START Text to read

Following the above requirements, we design a data model, modifying the indoor tagging schema from the previous work of [20], and focus on modeling the connections between building parts. A set of new approaches is proposed to map the connecting spaces of inter-/intra-floors inside buildings. Based on building footprint data, we adopt OSM nodes and ways to represent the location and shape of indoor components, using semantics to capture the third dimension. Besides, OSM relations are also used to describe the connections between various indoor parts. Our approaches allow the model not only to store outer characteristics and the inner building components, but also to capture the connectivities between them, which enables the use of 3D information to generate routes that are close to the real environments. Figure 1 shows the UML diagram of our data model. Basically, the modeling of built environments in the proposed model consists of four parts: (1) modeling of floors and inner building parts (in light gray); (2) modeling of horizontal elements inside floors (colored in green); (3) modeling of vertical elements that connect floors (colored in purple); (4) modeling of connections between outdoor and indoor environments (colored in yellow). In the following sections, we will describe the proposed data model in more detail.

2.1. Modeling of Buildings and Inner Building Parts

Following the approach proposed by IndoorOSM, we use an OSM relation to represent a building, which has general building information attached, such as address, postcode and name. Each building relation is a main relation and composed of level relations (representing floors). Each level contains its outer boundary (shell), level number and height, which is the distance between the current level and the next level above. For each level, we model inner building parts in a similar way to IndoorOSM, but an additional tag “indoor:level = *” (* is a wildcard standing for any tag value) is introduced for each building part to clearly indicate the level to which this building part belongs. This would help facilitate the editing and processing of the OSM indoor data. Each room is defined by a polygon and can have some openings, such as windows and doors. The location information of the openings (doors and windows) is provided with a node representing their centric position, as shown in Figure 2. Note that although in normal situations, windows are not used for navigation purposes, they are very important for routing in some special situations (e.g., fire evacuation).

2.2. Modeling of Horizontal Connections

Indoor horizontal spaces, such as corridors, halls and passages, play an important role in the navigation at each floor of a building, connecting rooms and doors. These spaces are usually areas that are without walls and are where people can walk freely. In the new model, we use an OSM closed way to map the outline of each indoor space and attach the tags “indoor = area” and “indoor:level = *”. Because these indoor areas can have not only regular shapes (see Figure 3), but also complicated geometries (see Figure 4), in the new data model, we apply two different ways to represent the horizontal connections at each floor: (1) For regular shapes (like Figure 3), we use a direct mapping approach and explicitly map foot ways that people can walk along inside buildings. Each indoor foot way is represented by an OSM way, attaching the tags “highway = footway” and “indoor:level = *”. The indoor foot way can be directly derived from floor plans. Such an approach allows foot way information to be directly integrated into the generation of navigation graphs, without additional processing of the geometric information of indoor spaces. (2) For the areas with complex geometries (like Figure 4), we introduce a new tag “free_space = yes” and attach it to the way of the indoor space. This tag indicates that special processing is needed to derive an appropriate pedestrian-friendly network for routing. More details about deriving navigation graph from complicated geometries will be presented in Section 3.1.

END Text to read
START Data supplied

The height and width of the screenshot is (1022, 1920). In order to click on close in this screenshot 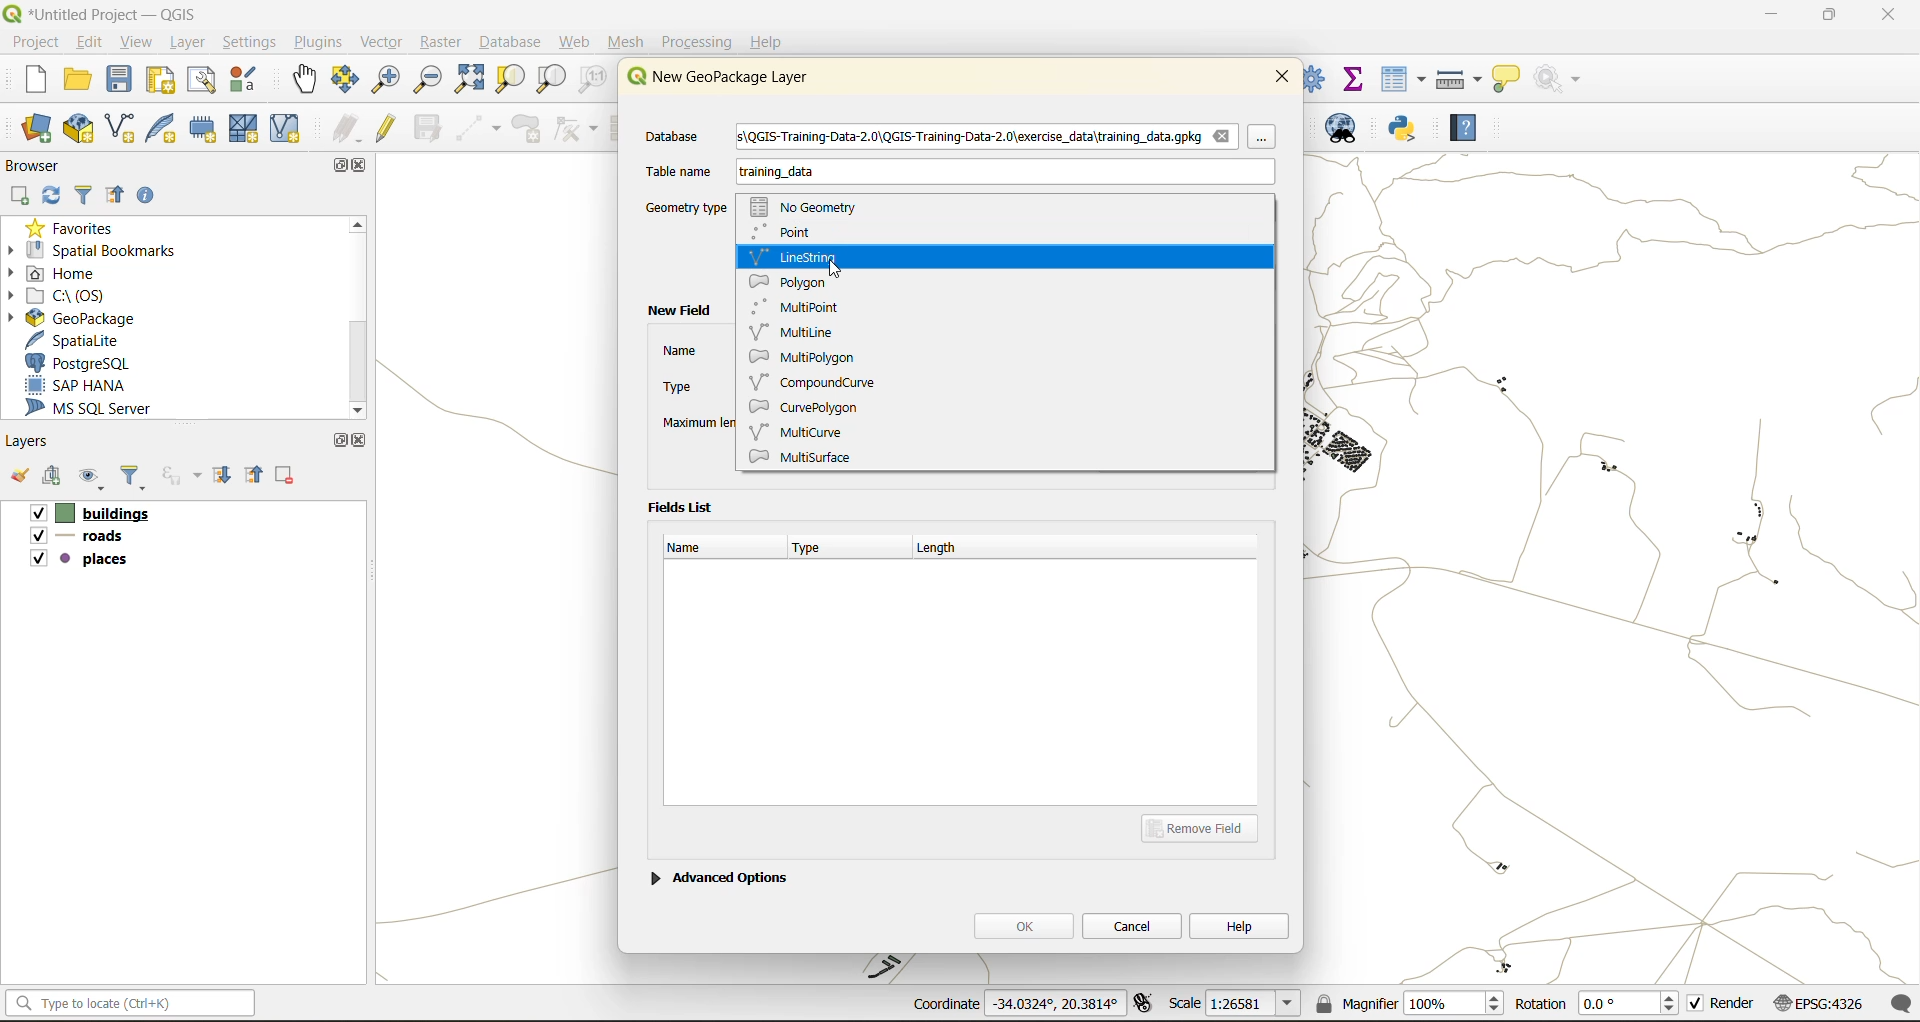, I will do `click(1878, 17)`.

END Data supplied
START Data supplied

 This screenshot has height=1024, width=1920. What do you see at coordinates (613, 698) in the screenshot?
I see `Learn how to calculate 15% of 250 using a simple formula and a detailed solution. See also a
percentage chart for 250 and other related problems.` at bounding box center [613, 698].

END Data supplied

- Task description -
Resume the text on modeling building interiors in OpenStreetMap, beginning directly after its final sentence. The records are not required for this work.

- Result below -
2.3. Modeling of Vertical Connections

Stairs, escalators and elevators are typical vertical elements that connect different floors. Regarding the stairs, in our data model, we propose three ways to model them: (1) We use the same method that is used for outdoor stairs and explicitly map the indoor stairs as OSM ways; see an example in Figure 5. Because a staircase may consist of several steps, we select a subset of steps and map only transit steps (steps on floors or landings). These steps are modeled as OSM nodes, and contain “indoor:level = *” and “step:height = *”, which denotes the height relative to its level. Such information will be used to derive the actual height of the step that is above the ground. (2) For some cases that are difficult to handle for direct mapping (e.g., the connecting points of stairs are quite close to or overlapping with each other), we introduce OSM relations to represent the stairs and add step nodes into stair relations as members, as shown in Figure 6. It should be noted that the step nodes in the stair relation are ordered from lowest step (starting node) to the highest (ending node). (3) Considering some staircases may have a complex topology between floors, we propose to partition them into a limited number of parts based on certain rules (e.g., using visibility criteria). So that we can combine Methods (1) and (2) mentioned above, and use a way or a relation to map each part individually (see Figure 7). With respect to escalators, they are modeled in a similar way as stairs, but they have additional tags attached, e.g., “conveying = yes”, “incline = up” and “incline = down”, to indicate the moving direction of the escalators. For elevators, we map each elevator as a relation, which is comprised of closed ways. Each way represents the boundary of an elevator shaft on each floor. It should be mentioned that the elevator way should be combined with a door node, which is linked with the indoor networks on the same floor, and with a center node, which connects the networks of different floors. An example is shown in Figure 8.

2.4. Modeling of Connections between Indoor and Outdoor Environments

Entrances and exits are the main building components used by people to enter or exit the buildings and play an important role in connecting indoor and outdoor networks. In this study, the entrances and exits of buildings are modeled as OSM nodes with tags “entrance = yes/exit”, and “indoor:level = *”. They are connected to indoor networks of the same floor. To integrate the indoor networks with street networks, in this paper, we apply two mapping approaches: (1) explicitly mapping the path to entrances/exits; an OSM way is added to represent the foot ways that link outdoor road networks and entrance/exit nodes, as shown in Figure 9; (2) using OSM closed ways and mapping the open areas that connect indoor and outdoor environments; the closed ways have the tag “area = yes” attached and are connected to entrances/exits and outdoor road networks (see Figure 10).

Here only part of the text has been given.